Collected data entries:

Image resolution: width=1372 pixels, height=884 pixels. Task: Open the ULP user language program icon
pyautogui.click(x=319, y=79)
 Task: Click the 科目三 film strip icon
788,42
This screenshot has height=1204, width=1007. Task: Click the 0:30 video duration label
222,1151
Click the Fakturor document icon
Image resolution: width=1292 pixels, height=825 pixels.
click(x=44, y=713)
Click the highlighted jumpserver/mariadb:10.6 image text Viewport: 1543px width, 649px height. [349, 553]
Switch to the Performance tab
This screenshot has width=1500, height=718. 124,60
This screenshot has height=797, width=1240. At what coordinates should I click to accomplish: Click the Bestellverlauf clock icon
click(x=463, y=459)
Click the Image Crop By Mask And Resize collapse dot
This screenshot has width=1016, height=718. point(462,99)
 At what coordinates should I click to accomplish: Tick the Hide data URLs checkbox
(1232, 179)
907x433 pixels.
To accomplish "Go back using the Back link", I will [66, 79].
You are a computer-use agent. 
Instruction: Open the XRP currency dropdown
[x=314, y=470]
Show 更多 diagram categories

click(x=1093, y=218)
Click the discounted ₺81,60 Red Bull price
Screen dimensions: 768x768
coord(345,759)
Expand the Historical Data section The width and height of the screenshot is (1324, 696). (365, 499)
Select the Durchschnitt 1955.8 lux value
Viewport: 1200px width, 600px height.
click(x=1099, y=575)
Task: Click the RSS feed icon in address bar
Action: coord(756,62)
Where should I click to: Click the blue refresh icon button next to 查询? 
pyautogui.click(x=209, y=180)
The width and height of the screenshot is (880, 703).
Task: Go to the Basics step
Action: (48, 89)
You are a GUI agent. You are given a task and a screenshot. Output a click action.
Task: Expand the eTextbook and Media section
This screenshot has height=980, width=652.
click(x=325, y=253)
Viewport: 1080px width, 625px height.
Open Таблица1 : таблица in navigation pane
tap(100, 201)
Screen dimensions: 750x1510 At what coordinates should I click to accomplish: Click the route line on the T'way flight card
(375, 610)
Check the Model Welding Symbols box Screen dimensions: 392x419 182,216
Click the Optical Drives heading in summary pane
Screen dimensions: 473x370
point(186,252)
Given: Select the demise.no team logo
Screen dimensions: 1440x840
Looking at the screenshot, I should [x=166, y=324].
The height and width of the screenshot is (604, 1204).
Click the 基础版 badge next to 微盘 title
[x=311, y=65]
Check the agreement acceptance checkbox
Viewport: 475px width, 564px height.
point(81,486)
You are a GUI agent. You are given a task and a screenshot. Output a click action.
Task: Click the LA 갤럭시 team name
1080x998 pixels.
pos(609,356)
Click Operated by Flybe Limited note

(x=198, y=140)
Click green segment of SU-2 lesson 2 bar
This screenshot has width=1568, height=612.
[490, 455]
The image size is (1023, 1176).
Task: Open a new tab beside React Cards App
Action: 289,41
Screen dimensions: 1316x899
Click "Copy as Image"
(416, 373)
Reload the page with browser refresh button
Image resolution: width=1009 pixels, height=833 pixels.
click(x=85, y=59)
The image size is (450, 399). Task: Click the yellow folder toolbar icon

[Work required]
Please copy out each entry exactly as it appears above.

[Finished task]
Image resolution: width=1372 pixels, height=884 pixels. Task: Open the ULP user language program icon
pyautogui.click(x=319, y=79)
 Task: Click the 科目三 film strip icon
788,42
This screenshot has height=1204, width=1007. Task: Click the 0:30 video duration label
222,1151
Click the Fakturor document icon
Image resolution: width=1292 pixels, height=825 pixels.
click(x=44, y=713)
Click the highlighted jumpserver/mariadb:10.6 image text Viewport: 1543px width, 649px height. [349, 553]
Switch to the Performance tab
This screenshot has width=1500, height=718. 124,60
This screenshot has height=797, width=1240. At what coordinates should I click to accomplish: Click the Bestellverlauf clock icon
click(x=463, y=459)
Click the Image Crop By Mask And Resize collapse dot
This screenshot has width=1016, height=718. point(462,99)
 At what coordinates should I click to accomplish: Tick the Hide data URLs checkbox
(1232, 179)
907x433 pixels.
To accomplish "Go back using the Back link", I will [66, 79].
You are a computer-use agent. 
Instruction: Open the XRP currency dropdown
[x=314, y=470]
Show 更多 diagram categories

click(x=1093, y=218)
Click the discounted ₺81,60 Red Bull price
Screen dimensions: 768x768
coord(345,759)
Expand the Historical Data section The width and height of the screenshot is (1324, 696). (365, 499)
Select the Durchschnitt 1955.8 lux value
Viewport: 1200px width, 600px height.
click(x=1099, y=575)
Task: Click the RSS feed icon in address bar
Action: coord(756,62)
Where should I click to: Click the blue refresh icon button next to 查询? 
pyautogui.click(x=209, y=180)
The width and height of the screenshot is (880, 703).
Task: Go to the Basics step
Action: (48, 89)
You are a GUI agent. You are given a task and a screenshot. Output a click action.
Task: Expand the eTextbook and Media section
This screenshot has height=980, width=652.
click(x=325, y=253)
Viewport: 1080px width, 625px height.
Open Таблица1 : таблица in navigation pane
tap(100, 201)
Screen dimensions: 750x1510 At what coordinates should I click to accomplish: Click the route line on the T'way flight card
(375, 610)
Check the Model Welding Symbols box Screen dimensions: 392x419 182,216
Click the Optical Drives heading in summary pane
Screen dimensions: 473x370
point(186,252)
Given: Select the demise.no team logo
Screen dimensions: 1440x840
Looking at the screenshot, I should [x=166, y=324].
The height and width of the screenshot is (604, 1204).
Click the 基础版 badge next to 微盘 title
[x=311, y=65]
Check the agreement acceptance checkbox
Viewport: 475px width, 564px height.
point(81,486)
You are a GUI agent. You are given a task and a screenshot. Output a click action.
Task: Click the LA 갤럭시 team name
1080x998 pixels.
pos(609,356)
Click Operated by Flybe Limited note

(x=198, y=140)
Click green segment of SU-2 lesson 2 bar
This screenshot has width=1568, height=612.
[490, 455]
The image size is (1023, 1176).
Task: Open a new tab beside React Cards App
Action: 289,41
Screen dimensions: 1316x899
Click "Copy as Image"
(416, 373)
Reload the page with browser refresh button
Image resolution: width=1009 pixels, height=833 pixels.
click(x=85, y=59)
The image size is (450, 399). Task: Click the yellow folder toolbar icon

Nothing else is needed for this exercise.